Sunday, August 27, 2023

church hop

Today was probably our family's last time attending as members of the church that we've gone for 23 years. My emotions about this are not easy to articulate.

We're not leaving because of any hurt or any issues that we have with church leadership. I actually really like the pastor, who will be celebrating his first year there in a couple of weeks. However, we're doing a trial move for NJ and CD.

Both of the kids have had anxiety at the church since before our new pastor started, each for their own reason. Much of NJ's anxiety stems from the fact that he understands that he's different from most of the rest of the youth, and he had a meltdown a while back that he's embarrassed about. There's a church in town that has a program during Sunday morning service that is targeted to teens and young adults with special needs. NJ has been going to their special needs youth group meetings on Wednesdays, and has done well there. So, we're going to attend that church for a bit to see how well the kids do in that setting.

There are only a few reasons that I would be okay with switching churches. While I'm not always the best at being a friend to everyone in church, I do believe that we should strive for this to be like a family. Over the past few weeks as I've been letting people know that we're leaving I've been feeling like I'm abandoning folks.

I explained our situation to our pastor, and to his credit he has been extremely supportive of this move. I know that this has to be hard to see congregants go elsewhere, regardless of the reason. I wish I knew how to repay this kindness.
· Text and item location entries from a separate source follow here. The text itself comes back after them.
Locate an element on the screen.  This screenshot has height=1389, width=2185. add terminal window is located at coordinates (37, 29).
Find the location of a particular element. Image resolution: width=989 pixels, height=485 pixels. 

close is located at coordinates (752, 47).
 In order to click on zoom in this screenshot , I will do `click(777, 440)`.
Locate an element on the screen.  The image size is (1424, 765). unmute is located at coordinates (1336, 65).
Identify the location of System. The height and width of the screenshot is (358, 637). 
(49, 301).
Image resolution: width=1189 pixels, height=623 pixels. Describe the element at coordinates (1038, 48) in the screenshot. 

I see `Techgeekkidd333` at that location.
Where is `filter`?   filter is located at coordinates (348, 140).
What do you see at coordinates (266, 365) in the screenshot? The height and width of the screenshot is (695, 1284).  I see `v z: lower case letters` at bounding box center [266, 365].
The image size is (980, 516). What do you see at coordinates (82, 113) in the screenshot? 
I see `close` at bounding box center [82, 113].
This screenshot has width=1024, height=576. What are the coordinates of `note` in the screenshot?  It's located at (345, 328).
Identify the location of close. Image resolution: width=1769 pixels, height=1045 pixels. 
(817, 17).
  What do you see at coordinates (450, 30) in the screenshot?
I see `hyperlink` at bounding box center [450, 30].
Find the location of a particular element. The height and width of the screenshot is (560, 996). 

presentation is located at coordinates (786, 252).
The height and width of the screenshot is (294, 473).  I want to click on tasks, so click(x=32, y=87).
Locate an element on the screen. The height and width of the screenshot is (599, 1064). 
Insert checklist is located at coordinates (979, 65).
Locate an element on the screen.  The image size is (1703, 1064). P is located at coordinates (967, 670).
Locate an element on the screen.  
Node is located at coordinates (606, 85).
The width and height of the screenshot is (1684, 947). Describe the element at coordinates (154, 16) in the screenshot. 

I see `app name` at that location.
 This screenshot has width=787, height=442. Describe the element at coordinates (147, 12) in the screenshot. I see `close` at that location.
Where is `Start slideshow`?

We'll be visiting family over Labor Day, and so the week after that we'll be doing something as a family that I haven't done in more than half of my lifetime and visit a church with the potential of making it our new church home. It's my hope that whether this is the right move becomes obvious shortly.


Saturday, January 14, 2023

neurotypical

Having a teenage son on the autism spectrum has given me pause to re-evaluate a lot of interactions that I've had with other people throughout my life. One example is someone I worked with for a month who I blogged about years ago who didn't understand who would be interested in a certain type of movie.

I remember a specific person who frequently visited someone in my dorm in college who I now believe was on the spectrum was generally kind, but also made me uncomfortable because of some of the very black and white statements and positions he took. I prefer nuance, and this individual did not.

As a parent who is neurotypical I feel like I'm equipped to parent a neurodiverse child, but that all of my instincts are wrong for parenting a neurodiverse child, and soon young adult. His logic frequently runs counter to mine, and we're frequently blind to what's important to the other or what the other is trying to communicate.

While things are definitely better now, our problems communicating and managing new hormones had us in a bad spot a year ago. We had almost daily meltdowns--true meltdowns--and it took a lot of time and effort to get to where that doesn't happen so regularly. That experience has really driven home to me how much I don't understand about the neurodiverse brain.

So much of what I learn now about people who were considered eclectic makes more sense now, and what drove things like the popularity of electroshock therapy and lobotomies in the past.

We've been working with therapists for a while, and they have always been optimistic about the future. However, the most frustrating thing is that we don't know what a realistic future for us and for NJ holds, and so it's hard to put together a plan to meet specific goals.

There really isn't a way to wrap this post up because we're in a very open-ended state at the moment. I'm hoping for the best, though.